Diejenigen, die noch nie hier waren, wissen gar nicht, ob die Inseln flach wie in der Ostsee sind, oder aus bis zu tausend Meter hohen Vulkanen bestehen. Die Prognose ist ernüchternd: Wetterbesserung erst am Donnerstag. Marinero Marco rät uns, nach Salina zu segeln, weil der Wind auf Ost drehen und damit ungebremst auf den Schwimmsteg treffen soll. Wir folgen seinem Rat, doch zum Glück kommt alles ganz anders. Eines ist nämlich gleich geblieben im Vergleich zu 2014: Die Wettervorhersagen stimmen nur selten. Das liegt nicht an unfähigen Meteorologen, sondern an den tatsächlich schwer berechenbaren Einflüssen in dieser Region.
Unerwartete Besserung
Schon am Vormittag schläft der Sturm ein und wird zum angenehmen Segelwind, die letzten Wolkenfetzen verziehen sich und geben das Farbenspiel der schroffen Vulkaninseln frei. Tiefgrüne Pinienwälder, gelbe Sandsteinflanken, dunkelgraue Basaltfelder mit schwarzen Adern. Bunte Einfamilienhäuser und kleine Kirchen an steilen Küsten bis runter zum Strand, schwer tragende Feigenbäume, goldenes Schilf. Das sind die Bilder, die unsere nächsten Tage prägen. Dazu ein steter, leicht drehender Wind zwischen 15 und 25 Knoten und sommerliche Temperaturen. In der zweiten Oktober-Woche wohlgemerkt.

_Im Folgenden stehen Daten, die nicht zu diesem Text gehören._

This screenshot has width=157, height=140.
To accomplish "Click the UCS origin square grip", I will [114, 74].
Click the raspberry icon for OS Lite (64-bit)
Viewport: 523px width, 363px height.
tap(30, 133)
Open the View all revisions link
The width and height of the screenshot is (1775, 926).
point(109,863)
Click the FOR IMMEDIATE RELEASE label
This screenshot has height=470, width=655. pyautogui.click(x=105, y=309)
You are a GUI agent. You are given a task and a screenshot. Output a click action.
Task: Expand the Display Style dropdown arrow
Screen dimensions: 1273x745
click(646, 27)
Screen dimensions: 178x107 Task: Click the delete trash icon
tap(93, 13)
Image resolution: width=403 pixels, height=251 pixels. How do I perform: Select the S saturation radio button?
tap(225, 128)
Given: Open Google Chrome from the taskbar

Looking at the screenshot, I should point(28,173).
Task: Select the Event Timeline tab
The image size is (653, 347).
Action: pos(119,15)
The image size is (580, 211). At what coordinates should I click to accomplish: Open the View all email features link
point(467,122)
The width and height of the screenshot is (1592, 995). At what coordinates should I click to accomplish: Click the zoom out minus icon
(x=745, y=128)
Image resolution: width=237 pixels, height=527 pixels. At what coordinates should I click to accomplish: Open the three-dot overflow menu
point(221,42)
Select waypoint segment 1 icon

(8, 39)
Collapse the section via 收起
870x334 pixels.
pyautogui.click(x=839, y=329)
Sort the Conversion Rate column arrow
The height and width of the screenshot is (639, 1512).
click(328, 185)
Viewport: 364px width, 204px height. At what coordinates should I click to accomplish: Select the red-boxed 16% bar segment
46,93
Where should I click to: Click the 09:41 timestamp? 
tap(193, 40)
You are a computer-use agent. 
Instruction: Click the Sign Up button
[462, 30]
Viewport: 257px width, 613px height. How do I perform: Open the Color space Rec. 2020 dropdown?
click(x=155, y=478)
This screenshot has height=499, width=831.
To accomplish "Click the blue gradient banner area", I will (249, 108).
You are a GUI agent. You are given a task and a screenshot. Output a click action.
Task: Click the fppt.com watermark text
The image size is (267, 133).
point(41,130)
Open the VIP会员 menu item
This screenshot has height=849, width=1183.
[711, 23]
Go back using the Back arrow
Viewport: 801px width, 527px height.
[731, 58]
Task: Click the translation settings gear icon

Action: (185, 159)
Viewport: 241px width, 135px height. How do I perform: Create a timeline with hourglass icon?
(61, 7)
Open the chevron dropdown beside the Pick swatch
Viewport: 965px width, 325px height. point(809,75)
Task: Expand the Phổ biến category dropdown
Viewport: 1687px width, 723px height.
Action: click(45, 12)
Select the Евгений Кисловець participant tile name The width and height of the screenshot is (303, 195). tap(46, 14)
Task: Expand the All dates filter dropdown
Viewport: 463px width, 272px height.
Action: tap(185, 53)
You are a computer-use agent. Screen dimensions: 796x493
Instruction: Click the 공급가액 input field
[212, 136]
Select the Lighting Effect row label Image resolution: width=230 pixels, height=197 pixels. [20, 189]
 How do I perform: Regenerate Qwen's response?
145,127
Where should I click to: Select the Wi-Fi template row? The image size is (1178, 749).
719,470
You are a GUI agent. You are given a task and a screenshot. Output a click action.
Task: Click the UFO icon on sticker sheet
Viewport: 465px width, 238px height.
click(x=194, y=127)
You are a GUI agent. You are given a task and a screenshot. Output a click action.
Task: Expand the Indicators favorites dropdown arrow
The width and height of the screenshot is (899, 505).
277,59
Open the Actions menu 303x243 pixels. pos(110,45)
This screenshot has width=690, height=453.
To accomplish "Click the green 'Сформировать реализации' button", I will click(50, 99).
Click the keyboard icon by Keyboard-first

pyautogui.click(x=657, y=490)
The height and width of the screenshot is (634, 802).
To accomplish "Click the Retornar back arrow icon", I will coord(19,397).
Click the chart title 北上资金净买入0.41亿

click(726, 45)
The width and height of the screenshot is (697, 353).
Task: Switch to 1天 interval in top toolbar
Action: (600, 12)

Die 78 Meter hohe Felsnadel La Canna im Nordosten von Filicudi ist ein Hotspot für Kletterer. Dort kann man vorübergehend ankern. Vorsicht! Die Strömung ist für durchschnittlich gute Schwimmer oft zu stark, um zur Yacht zurück zu gelangen. Dingi-Unterstützung ist dann angesagt.
Neuer Tag, neues Glück: Die schäumenden Untiefen und Felsen, die den malerischen Orten auf der kleinen Insel Panarea vorgelagert sind, ziehen fast zu schnell vorbei, weil uns der achterliche Wind so flott vor sich her treibt. In der Nähe des Felsens Lisca Bianca gibt es eine geheimnisvolle Stelle.